The Grotta Gigante horizontal pendulums are a pair of tiltmeters used for monitoring Earth movements, mounted in the Grotta Gigante in Italy. The horizontal pendulums, installed by the geodesist Antonio Marussi in 1959, are sensitive to deviations of the vertical, to rotations and shearing of the cave.

The pendulum beam is suspended horizontally by two steel wires, an upper one fixed to the roof of the cave, the lower one fixed to the floor. The pendulum beam rotates in the horizontal plane around a virtual near-to-vertical axis that passes through the upper and lower mounting points.

==Measurements==
Some movements are aperiodic, others regular, as the Earth tides caused by the lunar and solar gravitational field. The pendulums measure a distance of 95 m between the upper and lower mountings, which contributes to the fact that the instruments detect tectonic movements with high precision and are relatively immune to some of the noise which affects smaller instruments.

The Earth's crust is the outer brittle layer of our planet, on average 35 km thick in continental areas. This moves up and down by ten centimeters during the time of 12 and 24 hours due to the attraction of Moon and Sun, and is accompanied by a local tilting of some parts in a billion of radians.

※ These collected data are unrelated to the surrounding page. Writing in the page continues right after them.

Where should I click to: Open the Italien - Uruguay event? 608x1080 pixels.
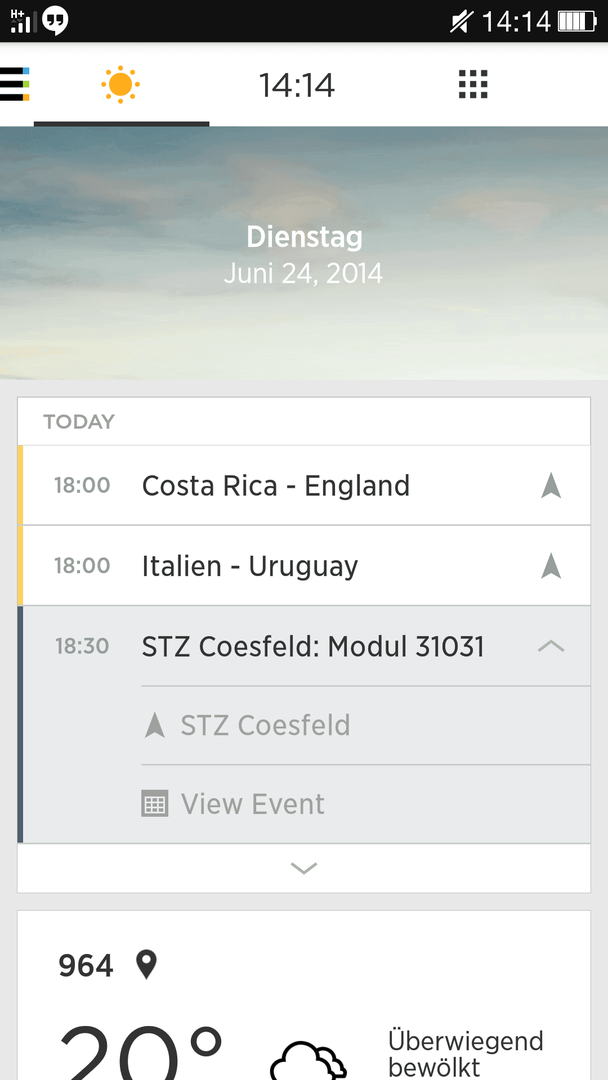pyautogui.click(x=304, y=566)
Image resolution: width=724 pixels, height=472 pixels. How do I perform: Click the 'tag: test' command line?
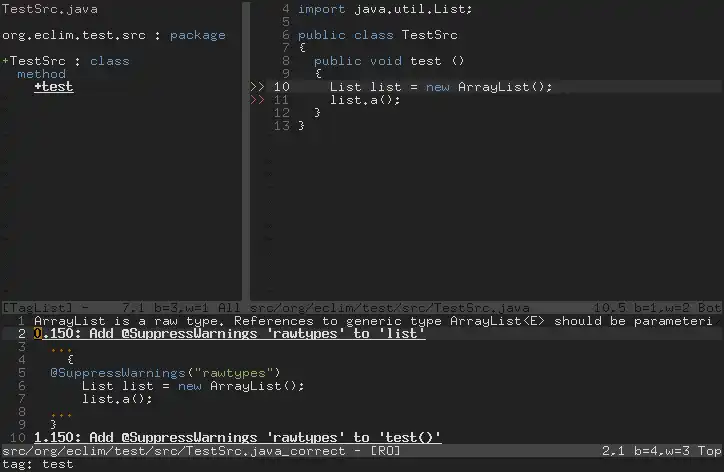pos(38,464)
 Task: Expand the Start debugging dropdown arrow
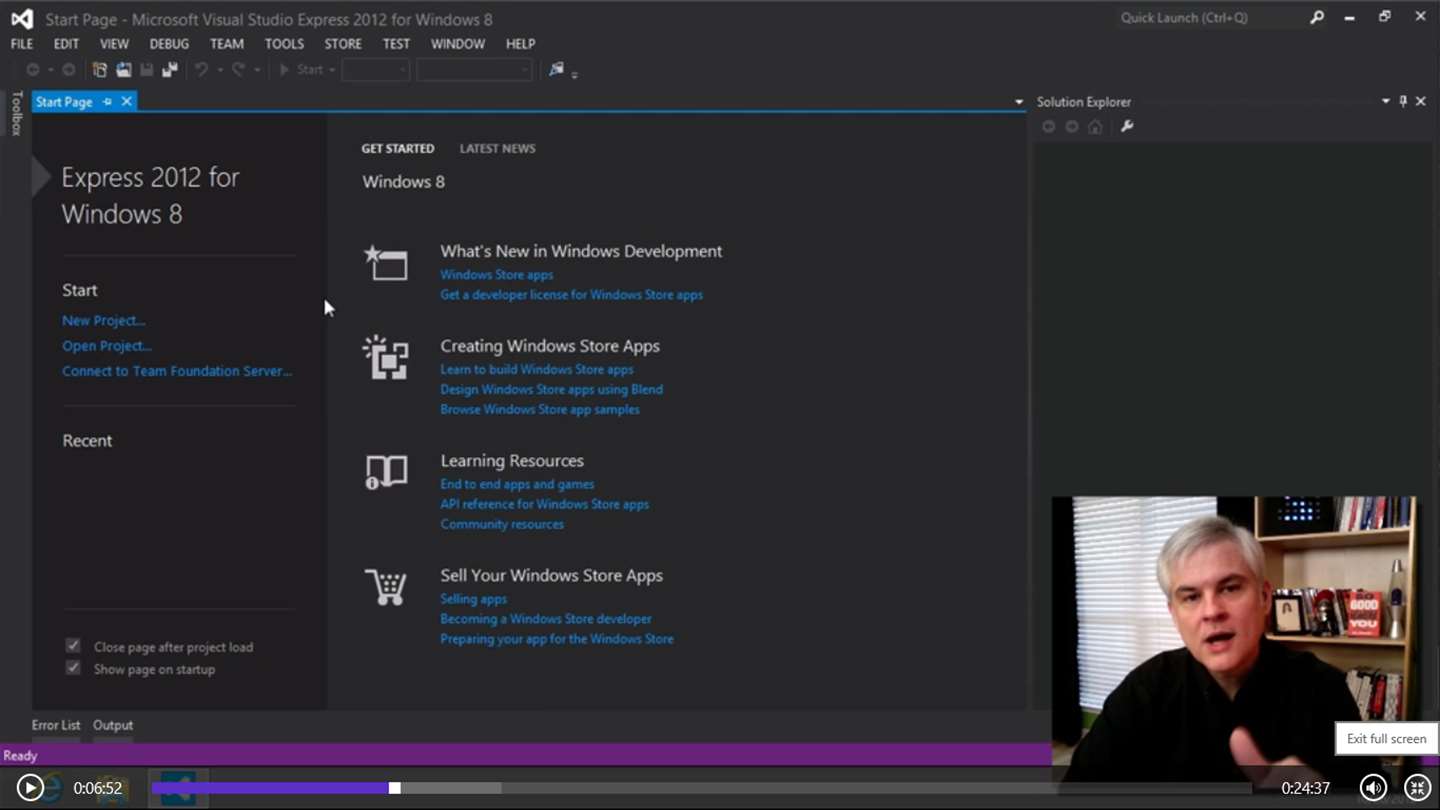point(332,70)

The movements of the pendulums has contributed to identify the free oscillations of the Earth, and to show that the secular term tilting of the cave is towards the northwest. The marine tides of the Adriatic have a loading effect in the cave, as have also the underground karstic floods of the river Timavo that disappears at the Škocjan Caves in Slovenia. The Grotta Gigante tiltmeters are the only existing instruments to have recorded four out of five greatest earthquakes in the recent 50 years, which are the earthquakes of Chile 1960 (the greatest earthquake ever instrumentally recorded) and Chile 2010 (the fifth in the scale of recorded worldwide mega-events) the tsunami-generating event of the Sumatra-Andaman islands of 2004 (third greatest event) and the event of Japan 2011 (fourth greatest event), allowing an absolute-amplitude comparison between these events.